Records from a data source:
■ ■ ■ ■
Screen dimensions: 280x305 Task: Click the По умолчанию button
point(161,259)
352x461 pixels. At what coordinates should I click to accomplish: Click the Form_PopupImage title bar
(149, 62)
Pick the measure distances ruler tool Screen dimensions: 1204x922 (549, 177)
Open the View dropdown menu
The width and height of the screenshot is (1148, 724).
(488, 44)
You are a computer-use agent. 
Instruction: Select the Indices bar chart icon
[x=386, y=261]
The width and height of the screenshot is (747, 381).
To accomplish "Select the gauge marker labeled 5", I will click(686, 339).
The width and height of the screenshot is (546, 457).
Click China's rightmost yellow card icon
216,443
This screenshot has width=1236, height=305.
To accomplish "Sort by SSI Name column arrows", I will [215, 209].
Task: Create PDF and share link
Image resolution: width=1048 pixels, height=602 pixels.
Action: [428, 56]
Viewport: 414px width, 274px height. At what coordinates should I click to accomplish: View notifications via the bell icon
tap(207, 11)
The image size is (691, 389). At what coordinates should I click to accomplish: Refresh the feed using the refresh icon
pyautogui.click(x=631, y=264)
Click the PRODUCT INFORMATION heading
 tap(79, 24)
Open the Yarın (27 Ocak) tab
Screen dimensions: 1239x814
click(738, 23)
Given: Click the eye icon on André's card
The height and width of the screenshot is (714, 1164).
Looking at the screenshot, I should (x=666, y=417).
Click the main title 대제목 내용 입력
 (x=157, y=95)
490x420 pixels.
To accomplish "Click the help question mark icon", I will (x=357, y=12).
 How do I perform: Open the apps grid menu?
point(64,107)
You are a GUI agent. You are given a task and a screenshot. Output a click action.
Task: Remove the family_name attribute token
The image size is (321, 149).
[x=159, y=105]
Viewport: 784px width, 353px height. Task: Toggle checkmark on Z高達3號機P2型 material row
■ ■ ■ ■
## Problem requirements
The response must contain every entry, each one identical to the original.

## Response to the task
Screen dimensions: 280x305 Task: Click the По умолчанию button
point(161,259)
352x461 pixels. At what coordinates should I click to accomplish: Click the Form_PopupImage title bar
(149, 62)
Pick the measure distances ruler tool Screen dimensions: 1204x922 (549, 177)
Open the View dropdown menu
The width and height of the screenshot is (1148, 724).
(488, 44)
You are a computer-use agent. 
Instruction: Select the Indices bar chart icon
[x=386, y=261]
The width and height of the screenshot is (747, 381).
To accomplish "Select the gauge marker labeled 5", I will click(686, 339).
The width and height of the screenshot is (546, 457).
Click China's rightmost yellow card icon
216,443
This screenshot has width=1236, height=305.
To accomplish "Sort by SSI Name column arrows", I will [215, 209].
Task: Create PDF and share link
Image resolution: width=1048 pixels, height=602 pixels.
Action: [428, 56]
Viewport: 414px width, 274px height. At what coordinates should I click to accomplish: View notifications via the bell icon
tap(207, 11)
The image size is (691, 389). At what coordinates should I click to accomplish: Refresh the feed using the refresh icon
pyautogui.click(x=631, y=264)
Click the PRODUCT INFORMATION heading
 tap(79, 24)
Open the Yarın (27 Ocak) tab
Screen dimensions: 1239x814
click(738, 23)
Given: Click the eye icon on André's card
The height and width of the screenshot is (714, 1164).
Looking at the screenshot, I should (x=666, y=417).
Click the main title 대제목 내용 입력
 (x=157, y=95)
490x420 pixels.
To accomplish "Click the help question mark icon", I will (x=357, y=12).
 How do I perform: Open the apps grid menu?
point(64,107)
You are a GUI agent. You are given a task and a screenshot. Output a click action.
Task: Remove the family_name attribute token
The image size is (321, 149).
[x=159, y=105]
Viewport: 784px width, 353px height. Task: Toggle checkmark on Z高達3號機P2型 material row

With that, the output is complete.